>> start

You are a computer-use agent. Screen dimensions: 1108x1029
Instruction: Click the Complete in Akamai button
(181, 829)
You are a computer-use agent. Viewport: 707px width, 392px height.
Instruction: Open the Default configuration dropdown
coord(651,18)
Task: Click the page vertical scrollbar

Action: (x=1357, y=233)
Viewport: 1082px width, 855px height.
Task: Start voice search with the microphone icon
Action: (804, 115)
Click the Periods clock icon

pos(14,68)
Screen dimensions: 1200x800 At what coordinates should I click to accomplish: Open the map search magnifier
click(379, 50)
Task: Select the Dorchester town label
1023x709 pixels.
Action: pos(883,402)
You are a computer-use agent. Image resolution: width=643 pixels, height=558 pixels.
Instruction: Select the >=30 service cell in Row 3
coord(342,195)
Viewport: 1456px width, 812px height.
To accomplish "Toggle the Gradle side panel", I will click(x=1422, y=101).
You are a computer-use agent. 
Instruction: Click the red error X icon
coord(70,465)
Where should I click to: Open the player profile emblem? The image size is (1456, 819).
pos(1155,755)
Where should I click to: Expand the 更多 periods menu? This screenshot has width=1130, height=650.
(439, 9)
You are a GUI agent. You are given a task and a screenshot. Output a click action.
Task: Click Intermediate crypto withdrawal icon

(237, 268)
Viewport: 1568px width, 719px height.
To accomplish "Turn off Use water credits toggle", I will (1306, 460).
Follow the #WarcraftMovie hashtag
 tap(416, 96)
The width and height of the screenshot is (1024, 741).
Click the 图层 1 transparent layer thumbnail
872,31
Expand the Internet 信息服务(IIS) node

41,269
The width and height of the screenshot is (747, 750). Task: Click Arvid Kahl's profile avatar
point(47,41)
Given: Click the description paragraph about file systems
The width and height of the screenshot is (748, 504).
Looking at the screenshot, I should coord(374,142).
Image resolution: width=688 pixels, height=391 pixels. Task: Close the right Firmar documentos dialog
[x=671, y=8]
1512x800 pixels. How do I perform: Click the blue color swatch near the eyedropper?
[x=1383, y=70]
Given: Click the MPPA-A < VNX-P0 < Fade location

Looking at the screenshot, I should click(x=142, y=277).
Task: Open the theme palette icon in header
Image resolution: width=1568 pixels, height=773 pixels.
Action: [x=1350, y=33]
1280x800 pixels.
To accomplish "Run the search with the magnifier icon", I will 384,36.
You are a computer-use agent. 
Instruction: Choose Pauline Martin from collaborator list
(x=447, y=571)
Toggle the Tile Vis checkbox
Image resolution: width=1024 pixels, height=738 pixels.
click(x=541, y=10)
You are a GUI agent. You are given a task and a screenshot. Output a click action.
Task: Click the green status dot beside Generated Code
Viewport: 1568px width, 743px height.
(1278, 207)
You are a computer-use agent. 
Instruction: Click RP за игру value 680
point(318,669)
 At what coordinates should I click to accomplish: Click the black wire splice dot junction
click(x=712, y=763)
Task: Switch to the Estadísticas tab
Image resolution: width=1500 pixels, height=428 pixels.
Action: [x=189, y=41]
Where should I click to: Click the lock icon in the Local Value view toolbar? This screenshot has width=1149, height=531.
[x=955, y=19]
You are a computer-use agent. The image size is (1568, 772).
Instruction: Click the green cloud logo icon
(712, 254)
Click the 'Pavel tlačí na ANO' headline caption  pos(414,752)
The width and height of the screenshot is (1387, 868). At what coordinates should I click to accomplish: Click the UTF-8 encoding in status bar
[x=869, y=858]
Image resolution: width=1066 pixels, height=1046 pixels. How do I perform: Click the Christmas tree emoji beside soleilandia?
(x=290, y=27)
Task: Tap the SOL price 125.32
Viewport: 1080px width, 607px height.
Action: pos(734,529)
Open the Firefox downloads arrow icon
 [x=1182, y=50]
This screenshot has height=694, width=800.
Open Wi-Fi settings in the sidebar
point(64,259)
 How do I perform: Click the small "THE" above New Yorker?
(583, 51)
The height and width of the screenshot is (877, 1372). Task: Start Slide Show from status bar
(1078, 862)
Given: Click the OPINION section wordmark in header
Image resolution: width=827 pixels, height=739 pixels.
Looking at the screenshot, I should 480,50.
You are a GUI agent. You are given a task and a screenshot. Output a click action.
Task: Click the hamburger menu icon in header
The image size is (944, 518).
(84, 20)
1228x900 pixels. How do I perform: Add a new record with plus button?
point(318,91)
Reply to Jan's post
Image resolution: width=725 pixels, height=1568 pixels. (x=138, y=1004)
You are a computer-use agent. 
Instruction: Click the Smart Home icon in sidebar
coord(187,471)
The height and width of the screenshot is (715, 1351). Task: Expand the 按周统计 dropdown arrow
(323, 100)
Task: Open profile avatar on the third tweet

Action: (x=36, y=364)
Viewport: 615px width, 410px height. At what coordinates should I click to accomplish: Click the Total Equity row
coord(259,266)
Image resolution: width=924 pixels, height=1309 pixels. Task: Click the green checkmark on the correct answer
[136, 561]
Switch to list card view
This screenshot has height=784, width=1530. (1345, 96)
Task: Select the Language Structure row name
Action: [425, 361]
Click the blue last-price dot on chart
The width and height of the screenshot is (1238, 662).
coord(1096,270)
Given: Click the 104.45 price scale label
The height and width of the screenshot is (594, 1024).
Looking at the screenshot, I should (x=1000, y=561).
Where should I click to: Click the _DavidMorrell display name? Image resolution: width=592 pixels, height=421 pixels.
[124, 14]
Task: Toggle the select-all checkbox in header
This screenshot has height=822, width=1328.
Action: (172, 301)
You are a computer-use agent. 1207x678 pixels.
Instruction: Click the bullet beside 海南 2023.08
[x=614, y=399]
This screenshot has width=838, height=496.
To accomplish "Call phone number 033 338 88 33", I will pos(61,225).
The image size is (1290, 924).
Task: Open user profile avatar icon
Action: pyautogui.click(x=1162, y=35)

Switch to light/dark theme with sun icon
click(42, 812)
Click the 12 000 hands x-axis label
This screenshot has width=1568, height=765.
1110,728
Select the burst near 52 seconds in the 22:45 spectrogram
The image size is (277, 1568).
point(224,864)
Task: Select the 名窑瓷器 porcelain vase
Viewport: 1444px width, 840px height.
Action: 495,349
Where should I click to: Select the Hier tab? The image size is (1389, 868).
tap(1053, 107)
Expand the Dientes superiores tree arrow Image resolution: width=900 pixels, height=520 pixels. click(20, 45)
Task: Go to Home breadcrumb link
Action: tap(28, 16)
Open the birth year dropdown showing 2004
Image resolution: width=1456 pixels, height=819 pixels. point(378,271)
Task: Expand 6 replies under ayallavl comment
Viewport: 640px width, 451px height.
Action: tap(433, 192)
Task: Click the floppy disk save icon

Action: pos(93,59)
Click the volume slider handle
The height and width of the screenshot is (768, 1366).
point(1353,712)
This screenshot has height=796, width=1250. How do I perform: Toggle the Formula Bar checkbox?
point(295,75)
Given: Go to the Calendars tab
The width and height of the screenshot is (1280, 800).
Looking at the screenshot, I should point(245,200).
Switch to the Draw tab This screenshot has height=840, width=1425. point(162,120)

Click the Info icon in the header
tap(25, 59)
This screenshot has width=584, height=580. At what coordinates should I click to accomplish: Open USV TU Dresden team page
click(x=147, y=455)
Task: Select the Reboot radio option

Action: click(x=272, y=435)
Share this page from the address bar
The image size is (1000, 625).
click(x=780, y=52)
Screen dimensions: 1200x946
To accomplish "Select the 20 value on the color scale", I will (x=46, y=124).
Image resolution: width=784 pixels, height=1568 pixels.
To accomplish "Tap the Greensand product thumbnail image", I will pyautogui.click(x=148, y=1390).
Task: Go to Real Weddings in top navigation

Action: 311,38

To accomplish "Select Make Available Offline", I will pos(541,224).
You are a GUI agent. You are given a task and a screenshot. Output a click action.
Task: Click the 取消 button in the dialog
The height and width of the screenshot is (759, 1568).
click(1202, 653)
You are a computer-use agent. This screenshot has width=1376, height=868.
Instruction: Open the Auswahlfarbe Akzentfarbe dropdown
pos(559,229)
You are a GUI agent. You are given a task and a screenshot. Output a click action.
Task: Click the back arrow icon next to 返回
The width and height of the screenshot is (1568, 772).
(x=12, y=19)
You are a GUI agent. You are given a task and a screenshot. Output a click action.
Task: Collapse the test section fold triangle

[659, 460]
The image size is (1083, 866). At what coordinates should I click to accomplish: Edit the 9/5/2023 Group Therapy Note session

>> end

_Exercise objective_
Can you echo verbatim everything from the very start of the rows down to the line containing "Action: pos(883,402)", including both the first line and that line?

_Result for this exercise_
You are a computer-use agent. Screen dimensions: 1108x1029
Instruction: Click the Complete in Akamai button
(181, 829)
You are a computer-use agent. Viewport: 707px width, 392px height.
Instruction: Open the Default configuration dropdown
coord(651,18)
Task: Click the page vertical scrollbar

Action: (x=1357, y=233)
Viewport: 1082px width, 855px height.
Task: Start voice search with the microphone icon
Action: (804, 115)
Click the Periods clock icon

pos(14,68)
Screen dimensions: 1200x800 At what coordinates should I click to accomplish: Open the map search magnifier
click(379, 50)
Task: Select the Dorchester town label
1023x709 pixels.
Action: pos(883,402)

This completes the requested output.